Reputation: 651
I have a pyspark dataframe like this.
data = [("1", "a"), ("2", "a"), ("3", "b"), ("4", "a")]
df = spark.createDataFrame(data).toDF(*("id", "name"))
df.show()
+---+----+
| id|name|
+---+----+
| 1| a|
| 2| a|
| 3| b|
| 4| a|
+---+----+
I group by this dataframe by name column.
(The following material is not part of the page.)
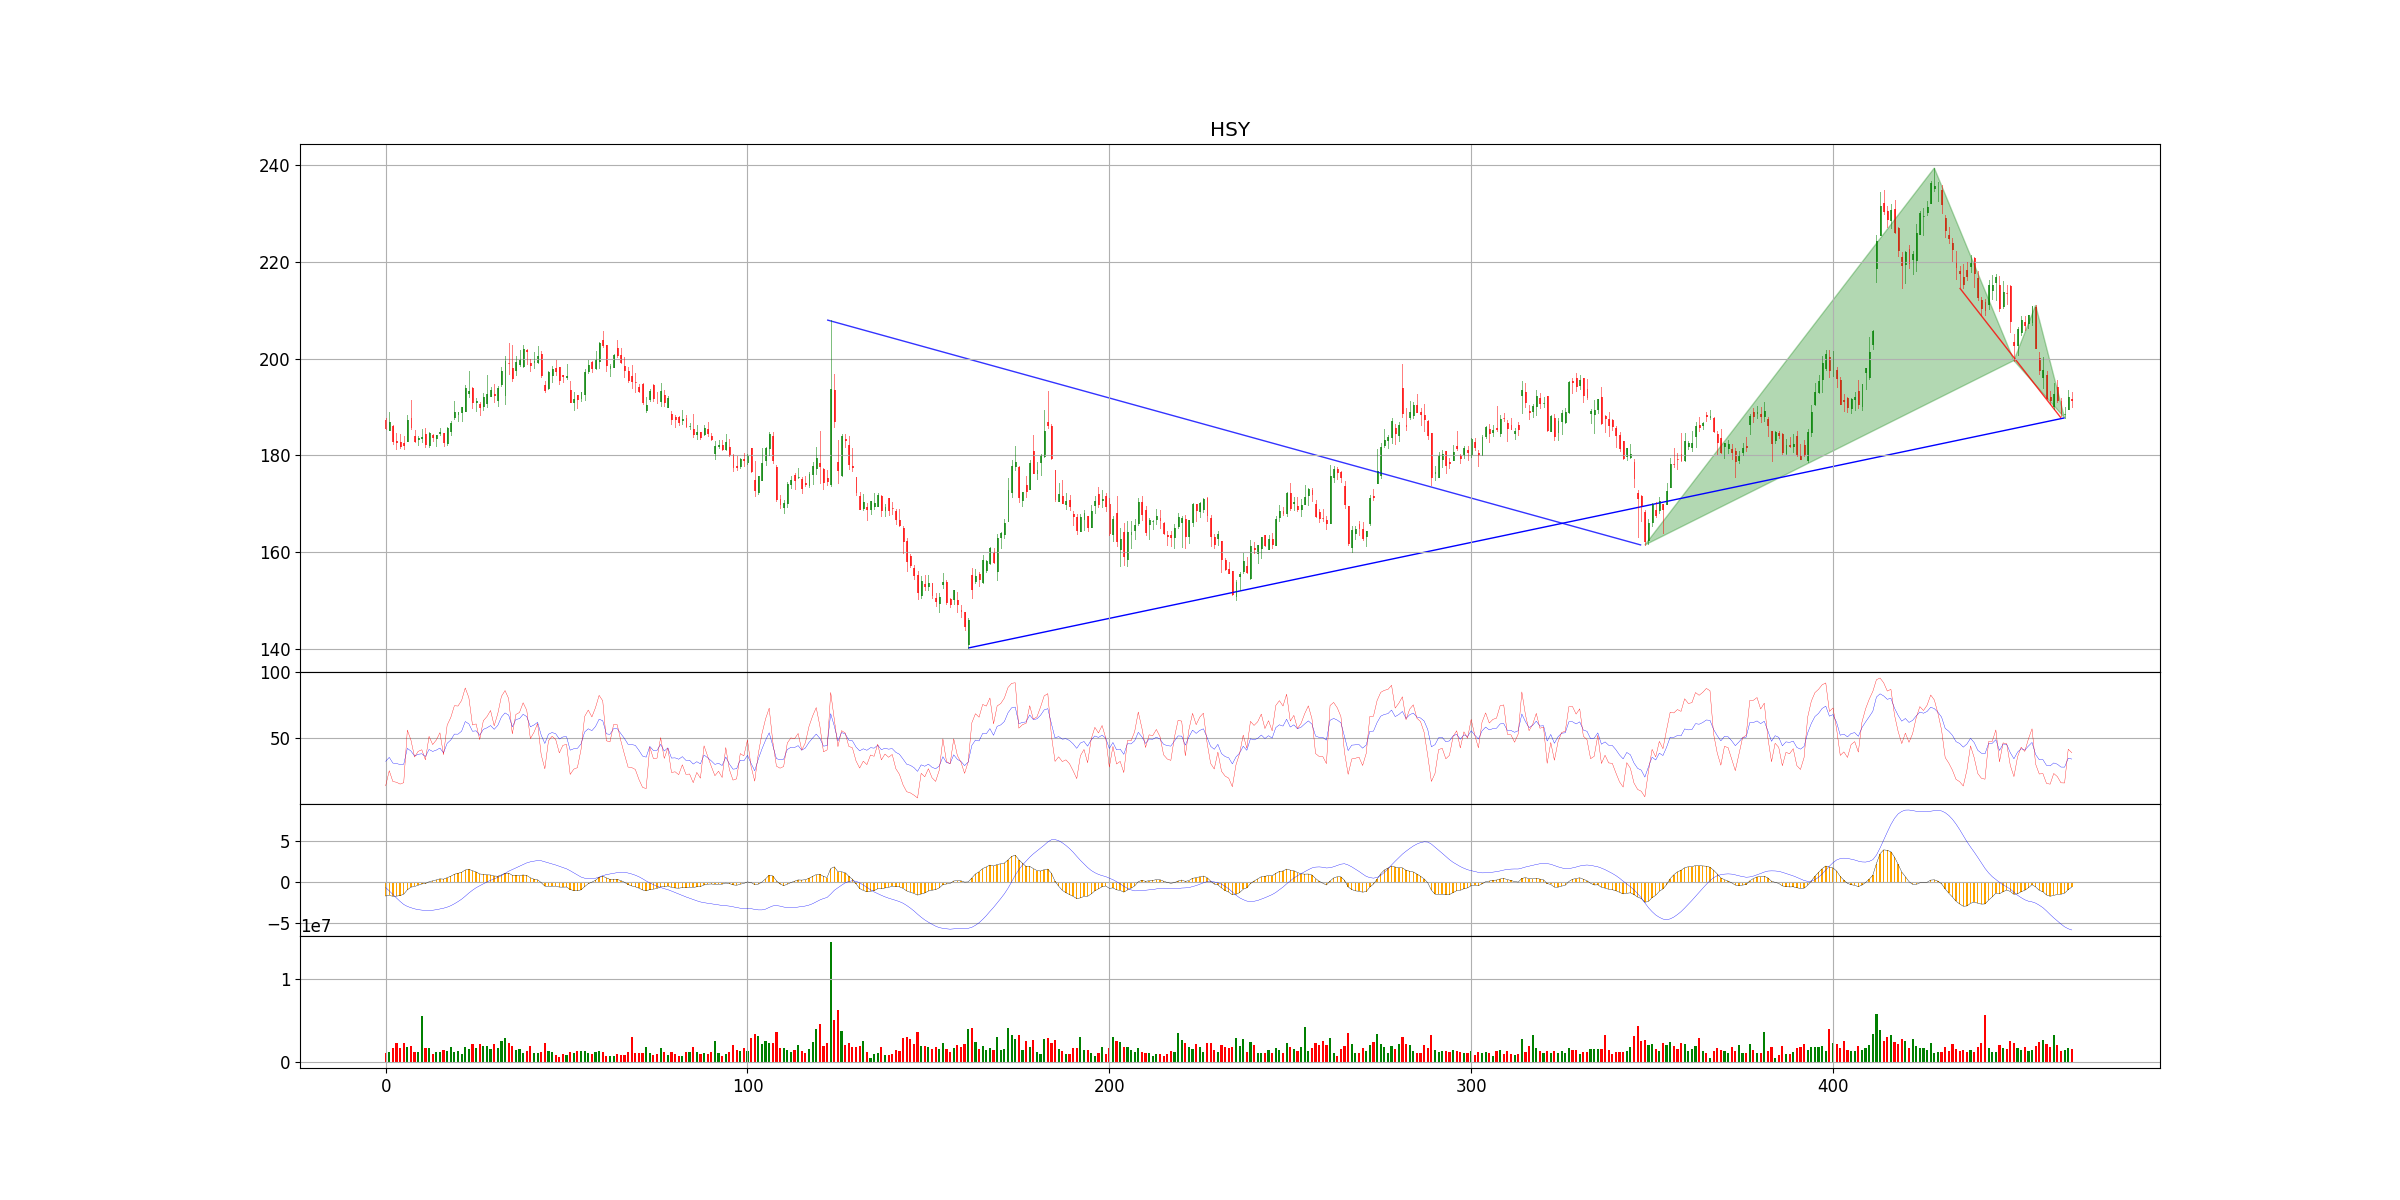Click the 100 label on oscillator panel
The image size is (2400, 1200).
pos(275,674)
df.groupBy("name").count().show()
+----+-----+
|name|count|
+----+-----+
| a| 3|
| b| 1|
+----+-----+
Now, after I groupby the dataframe, I am trying to filter the names that their count is lower than 3. For example, here I am looking to get something like this:
+----+-----+
|name|count|
+----+-----+
| b| 1|
+----+-----+
Upvotes: 1
Views: 5314
Reputation: 339
try this:
from pyspark.sql import functions as F
data = [("1", "a"), ("2", "a"), ("3", "b"), ("4", "a")]
df = spark.createDataFrame(data).toDF(*("id", "name"))
df.groupBy("name").count().where(F.col('count') < 3).show()
F
is the alias of functions, you can use any identifier you want, but it is usually written as F
or func
, which is just a personal habit.
result:
+----+-----+
|name|count|
+----+-----+
| b| 1|
+----+-----+
Upvotes: 4